Show every line of the data that contains the string "agent".

### DATA EXTRACTS
═══

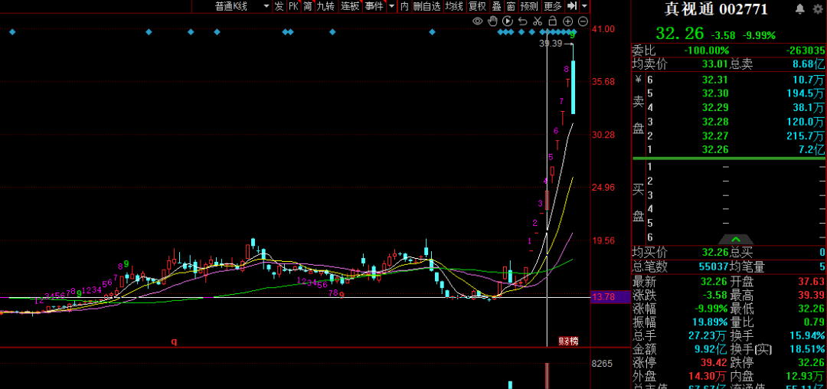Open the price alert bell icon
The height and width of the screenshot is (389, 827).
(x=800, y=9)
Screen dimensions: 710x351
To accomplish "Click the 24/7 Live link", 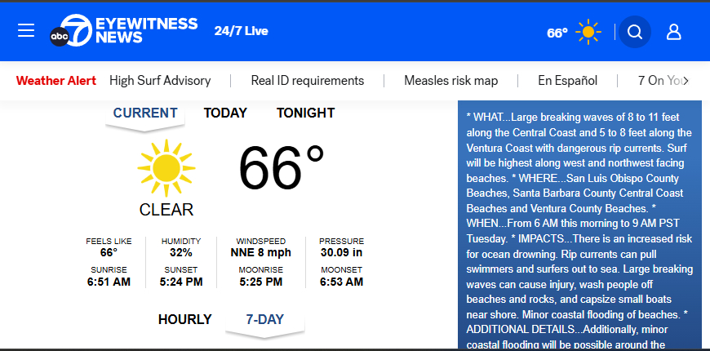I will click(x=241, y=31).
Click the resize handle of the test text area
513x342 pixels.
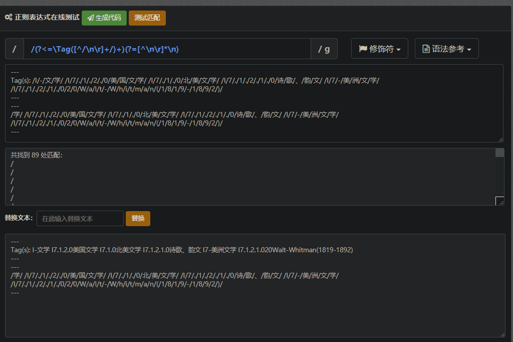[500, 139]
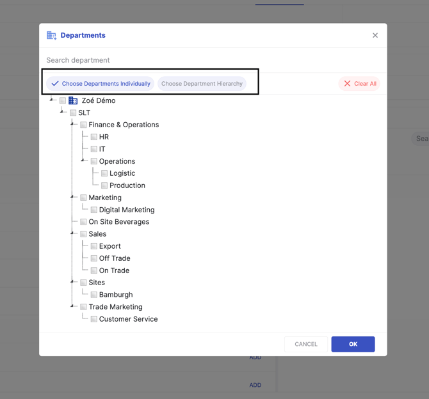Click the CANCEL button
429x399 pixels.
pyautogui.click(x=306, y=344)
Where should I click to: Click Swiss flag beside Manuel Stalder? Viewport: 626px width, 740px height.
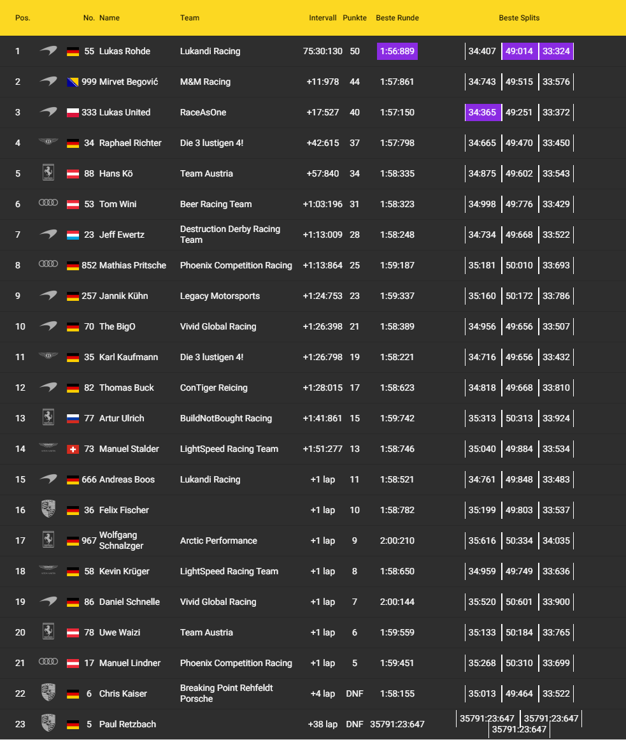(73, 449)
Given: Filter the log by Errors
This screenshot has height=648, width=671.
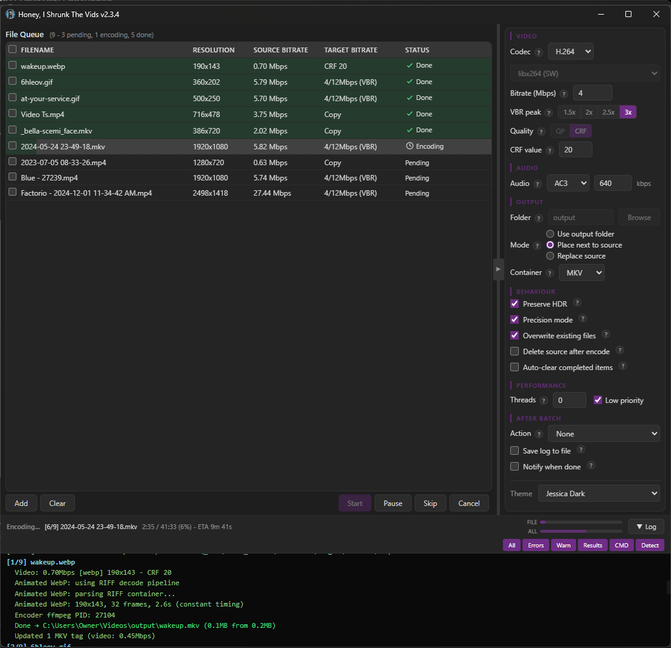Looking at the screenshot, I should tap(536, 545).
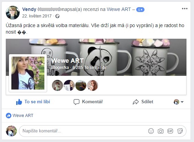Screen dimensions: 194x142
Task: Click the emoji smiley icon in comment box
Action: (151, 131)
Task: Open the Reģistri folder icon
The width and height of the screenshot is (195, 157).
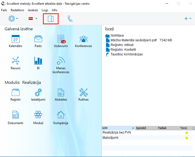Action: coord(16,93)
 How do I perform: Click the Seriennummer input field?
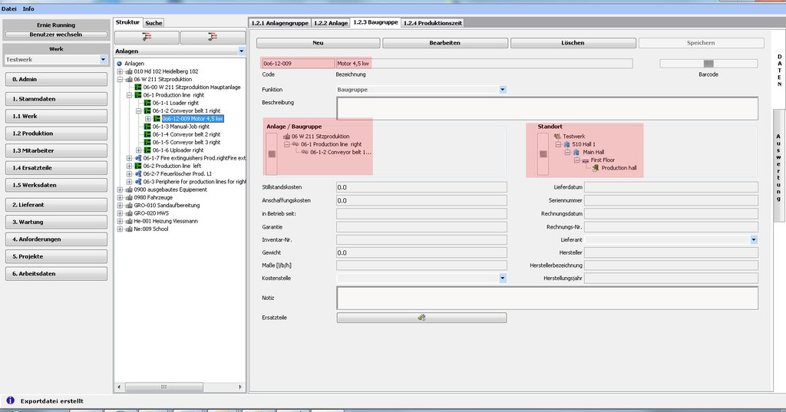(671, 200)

═══

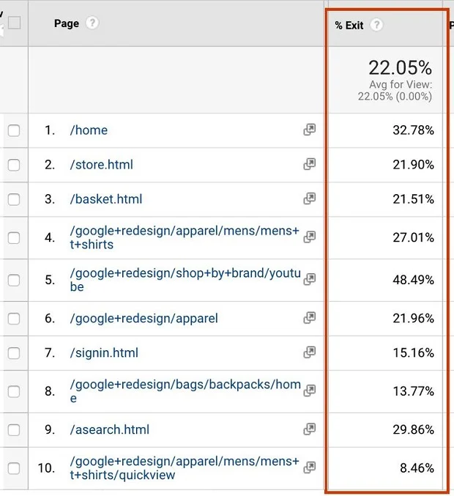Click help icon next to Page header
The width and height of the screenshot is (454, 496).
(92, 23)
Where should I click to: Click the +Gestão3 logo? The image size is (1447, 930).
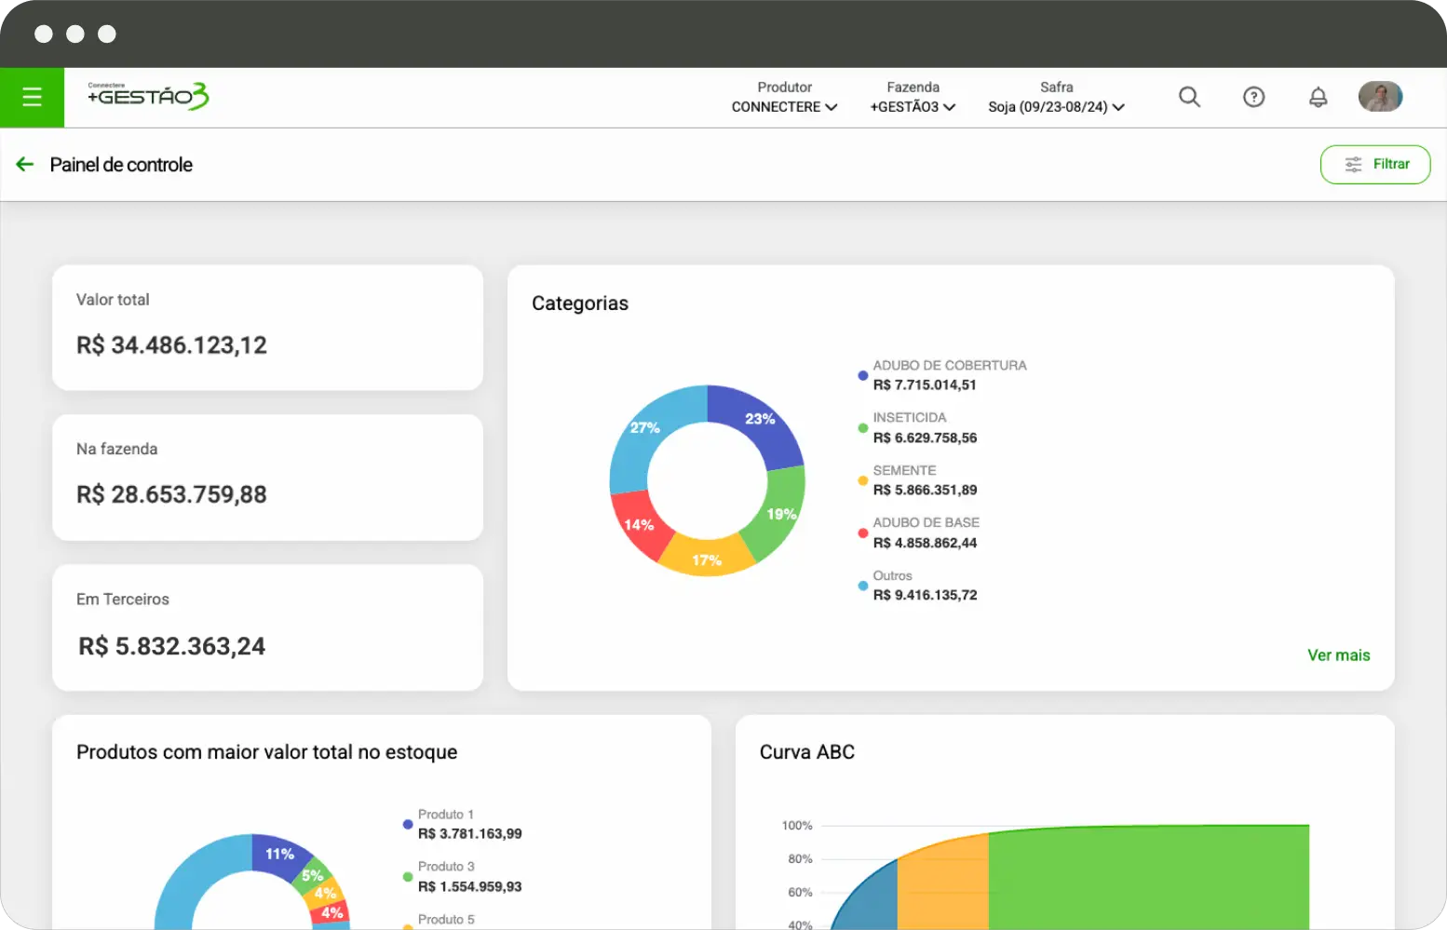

═══

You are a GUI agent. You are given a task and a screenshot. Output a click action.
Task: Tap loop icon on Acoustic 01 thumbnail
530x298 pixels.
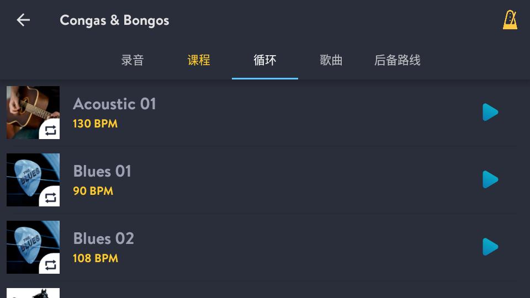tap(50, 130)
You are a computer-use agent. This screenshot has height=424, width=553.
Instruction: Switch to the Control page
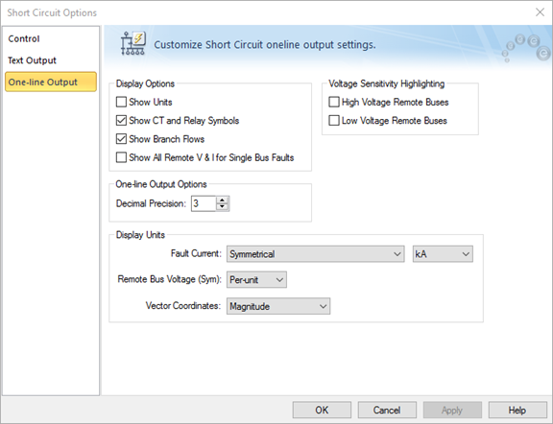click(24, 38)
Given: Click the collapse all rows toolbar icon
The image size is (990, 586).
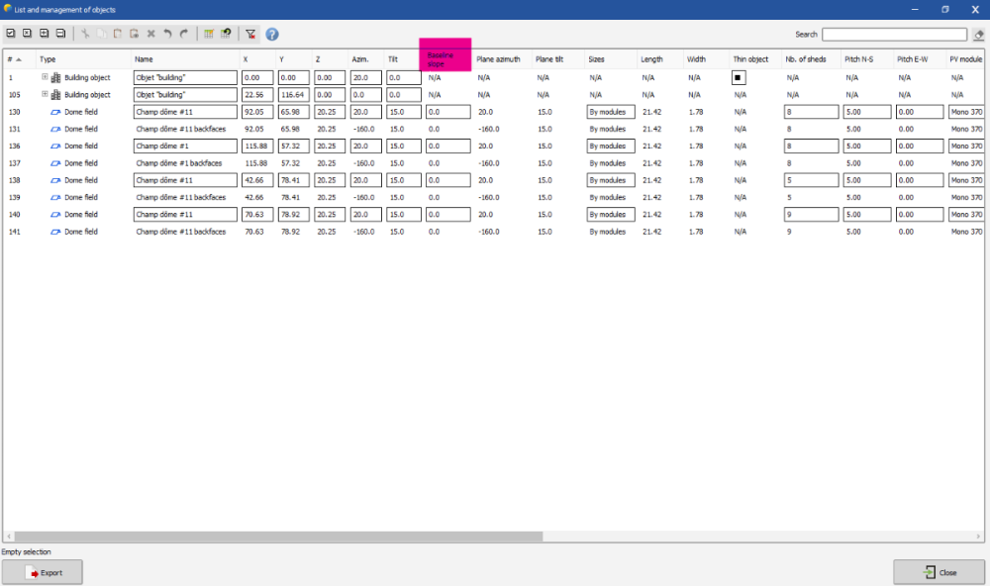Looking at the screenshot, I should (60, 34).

═══

### TASK SOLUTION
You are a GUI agent. You are given a task and a screenshot. Output a click action.
You are a computer-use agent. This screenshot has height=424, width=553.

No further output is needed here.